U.S. subscriber growth in the company’s most recent quarter is what set the stock into its most recent correction.
Netflix is still very much a growth business and it’s proven before that it can reenergize its business to beat the Street.
But attracting new subscribers on a global basis is proving to be more and more expensive for the company. As significant new dollars get ploughed into new content and marketing to get new subscribers, the company is left with only one trick to boost its bottom line.
Netflix Has Only One Tool Left to Boost Earnings
At the end of September 2015, Netflix has about 43 million domestic streaming customers and 26 million international streaming subscribers.
The company’s domestic DVD-by-mail business represents only about nine percent of total revenues. And it’s not a metric that the Street worries about.

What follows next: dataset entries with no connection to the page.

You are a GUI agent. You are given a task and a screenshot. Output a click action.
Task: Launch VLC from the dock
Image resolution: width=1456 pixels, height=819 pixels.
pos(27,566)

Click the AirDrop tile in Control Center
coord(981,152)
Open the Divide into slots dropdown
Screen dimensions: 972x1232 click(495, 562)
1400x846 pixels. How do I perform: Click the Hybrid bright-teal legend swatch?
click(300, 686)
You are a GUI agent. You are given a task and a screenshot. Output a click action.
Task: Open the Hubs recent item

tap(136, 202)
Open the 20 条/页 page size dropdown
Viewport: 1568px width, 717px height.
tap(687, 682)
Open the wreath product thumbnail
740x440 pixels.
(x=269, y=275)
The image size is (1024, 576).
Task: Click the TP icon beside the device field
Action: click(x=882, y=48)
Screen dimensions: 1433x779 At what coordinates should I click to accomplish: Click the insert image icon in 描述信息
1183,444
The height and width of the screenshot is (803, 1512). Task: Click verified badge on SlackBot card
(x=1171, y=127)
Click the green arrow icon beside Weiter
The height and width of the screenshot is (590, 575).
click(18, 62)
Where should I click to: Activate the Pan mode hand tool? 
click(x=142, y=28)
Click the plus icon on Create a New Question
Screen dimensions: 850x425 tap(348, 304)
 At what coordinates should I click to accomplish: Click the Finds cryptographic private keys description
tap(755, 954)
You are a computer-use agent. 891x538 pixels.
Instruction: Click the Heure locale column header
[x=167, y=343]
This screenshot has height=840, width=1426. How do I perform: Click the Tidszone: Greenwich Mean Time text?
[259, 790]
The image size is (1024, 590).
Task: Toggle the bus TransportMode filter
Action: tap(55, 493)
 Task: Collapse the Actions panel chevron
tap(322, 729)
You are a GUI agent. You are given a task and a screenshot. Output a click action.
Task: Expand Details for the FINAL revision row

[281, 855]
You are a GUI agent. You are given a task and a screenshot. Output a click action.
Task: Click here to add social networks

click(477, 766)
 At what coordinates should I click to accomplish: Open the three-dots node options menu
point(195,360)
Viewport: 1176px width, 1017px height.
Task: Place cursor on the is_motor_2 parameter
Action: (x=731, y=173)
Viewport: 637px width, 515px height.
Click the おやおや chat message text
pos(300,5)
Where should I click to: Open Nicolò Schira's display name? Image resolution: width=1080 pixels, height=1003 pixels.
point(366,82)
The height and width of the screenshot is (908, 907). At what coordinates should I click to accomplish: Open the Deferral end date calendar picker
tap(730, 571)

But it’s plain to see in Netflix’s financials that international subscriber growth is expensive for the company. Domestic streaming and DVD-by-mail makes a decent profit, but international operations do not.
The chart for NFLX stock is featured below:
Chart courtesy of www.StockCharts.com
In its most recent quarter, the third fiscal quarter of 2015 ended September 30, 2015, Netflix’s total streaming memberships on a worldwide basis improved 30% over the same quarter in 2014.
Revenues improved 23% during the last quarter, but total operating income declined 33% and net income fell 50% on a comparative basis.
So, what I believe is coming down the pipe for Netflix customers are more streaming rate increases.
Rates for new domestic customers and some new European customers have been going up lately. Existing subscribers have been grandfathered for a year, but this is how Netflix is going to try to improve its bottom line.
It’s a very similar strategy to what the restaurant industry does with new store openings. Get new customers in the door with promotional pricing, then slowly increase selling prices to turn a profit.
Netflix Stock and the Opportunity Now
Near-term, this position is vulnerable.
The company is still a top-line growth story, but it’s maturity as a business is being met with increasing investor expectations for more earnings. Attracting new streaming subscribers on a global basis (through new content and marketing) is becoming more expensive.
But, as Netflix stock has proven before, it’s been able to surprise to the upside. And in doing so; investors came back to the stock.
This story is about to change from a top-line growth producer to one where shareholders want bottom-line earnings results.
Consumers are going to pay for it.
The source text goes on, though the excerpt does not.